--- DATA FOR THIS TASK ---
+++++

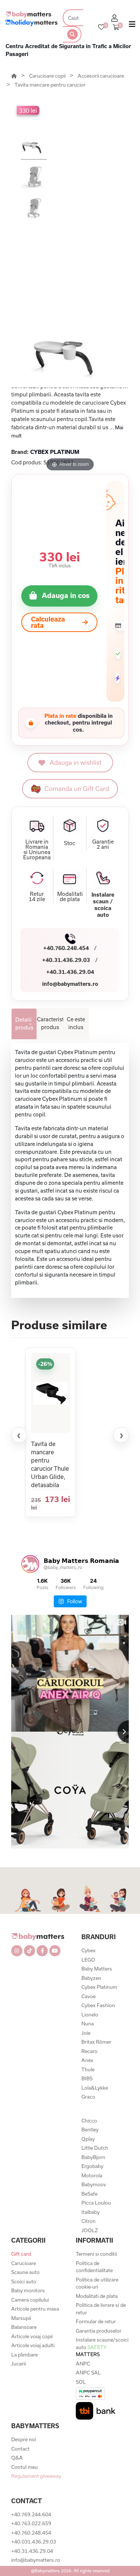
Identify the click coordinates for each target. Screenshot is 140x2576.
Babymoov (93, 2184)
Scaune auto (25, 2272)
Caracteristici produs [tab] (50, 1023)
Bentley (90, 2130)
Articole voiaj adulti (33, 2345)
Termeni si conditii (96, 2254)
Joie (85, 2033)
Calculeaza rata (48, 622)
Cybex (88, 1950)
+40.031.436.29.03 (33, 2542)
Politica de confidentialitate (94, 2267)
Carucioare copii (48, 76)
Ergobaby (92, 2166)
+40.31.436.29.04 (70, 972)
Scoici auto (23, 2281)
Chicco (89, 2121)
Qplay (88, 2139)
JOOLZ (89, 2230)
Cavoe (88, 1996)
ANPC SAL (88, 2373)
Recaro (89, 2051)
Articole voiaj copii (32, 2336)
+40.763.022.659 (31, 2523)
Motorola (91, 2175)
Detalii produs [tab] (24, 1023)
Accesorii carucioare (101, 76)
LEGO (88, 1960)
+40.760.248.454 (66, 948)
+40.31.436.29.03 (66, 960)
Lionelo (89, 2015)
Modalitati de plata (97, 2296)
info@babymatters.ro (70, 984)
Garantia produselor (98, 2331)
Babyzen (91, 1978)
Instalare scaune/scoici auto (102, 2347)
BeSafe (89, 2194)
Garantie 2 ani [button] (103, 844)
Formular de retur (96, 2321)
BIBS (87, 2078)
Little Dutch (94, 2148)
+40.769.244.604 (31, 2514)
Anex (87, 2060)
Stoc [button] (69, 843)
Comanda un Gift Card (76, 788)
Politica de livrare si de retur (101, 2308)
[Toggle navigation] (132, 26)
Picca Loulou (96, 2203)
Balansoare (24, 2327)
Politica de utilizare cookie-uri (97, 2283)
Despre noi (23, 2439)
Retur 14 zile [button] (37, 896)
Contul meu (24, 2467)
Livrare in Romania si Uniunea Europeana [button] (37, 849)
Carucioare (23, 2263)
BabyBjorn (93, 2157)
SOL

+++++

--- DIRECTIONS FOR THIS TASK ---
Write out, word for word, the lines from the one containing "Picca Loulou (96, 2203)" through the end of the records, with no other lines.

--- FINISHED TASK ---
Picca Loulou (96, 2203)
Balansoare (24, 2327)
Politica de utilizare cookie-uri (97, 2283)
Despre noi (23, 2439)
Retur 14 zile [button] (37, 896)
Contul meu (24, 2467)
Livrare in Romania si Uniunea Europeana [button] (37, 849)
Carucioare (23, 2263)
BabyBjorn (93, 2157)
SOL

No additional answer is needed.